Wright's Norway comparison was the most striking part of his argument. He said Norway, a country the same size as Scotland, are averaging six or seven thousand weekly domestic attendances, while Scotland are averaging 16,000. He also said Norway have managed to secure a broadcast deal worth £25 million a year more than Scotland's.

That is the part of the debate that will bother Scottish football people most. BBC reporting has already said Scottish football fans have recorded significantly higher top-flight attendances per capita than any other league in Europe for the third consecutive year, so the crowd base is there. The question Wright is really asking is why that support has not been turned into stronger commercial value.

His point was not just about money, though. Wright said there has got to be a bolder, braver vision for Scottish football, and that somebody in Scotland is letting down this country on a massive scale. That is a serious attack on the people running the game, not a stray pundit take.
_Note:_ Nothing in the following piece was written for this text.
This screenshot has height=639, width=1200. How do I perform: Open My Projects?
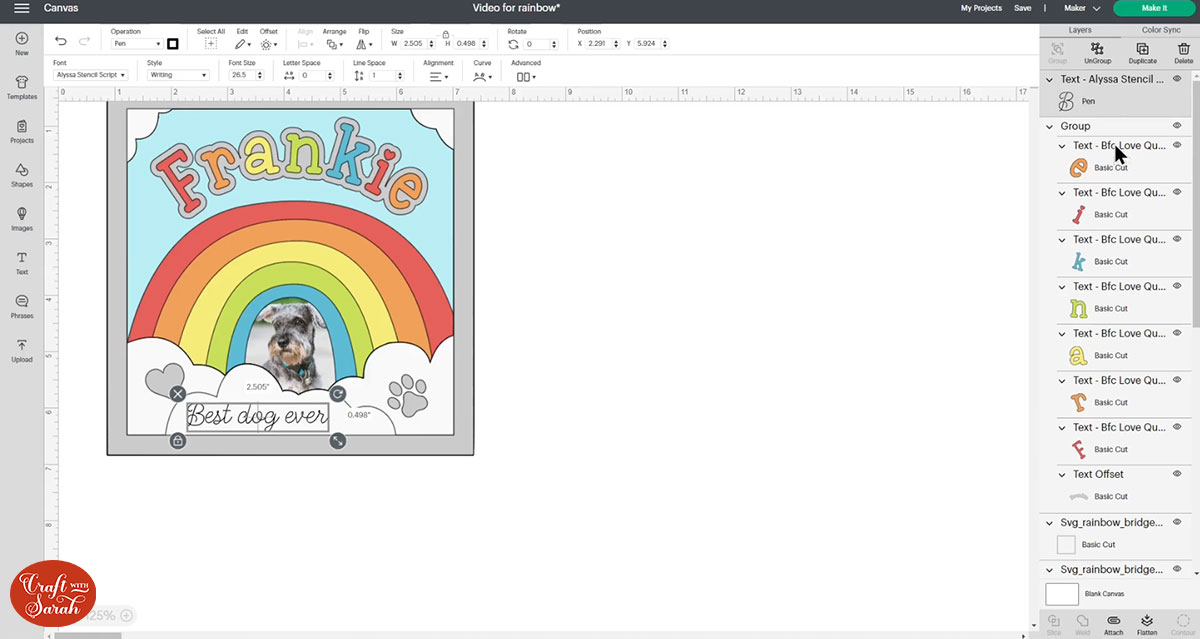pos(981,7)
Scotland's on-pitch warning signs

The criticism lands harder because of where Scotland already are. BBC said Scotland had picked up three points from their three group matches, and they had two shots on target in two games before the Brazil match-up was discussed. That is a thin attacking return, and it makes Wright's frustration easier to understand even if it does not prove his bigger governance argument on its own.

There is a fair objection here. Higher attendances per capita suggest Scottish football is not short of interest, and the BBC's league comparison gives the domestic game a stronger image than Wright's rant might imply. But the revenue gap he raised, and the contrast with Norway, still leaves a blunt question hanging over the sport. Scotland are drawing bigger crowds than Norway, yet Norway are taking in more from their TV deal.

That is why Wright's comments have cut through. He is not arguing that Scotland need more fans. He is arguing that the game needs a smarter plan for the fans it already has, and the next Brazil fixture sits in the middle of a campaign that already looks badly underpowered.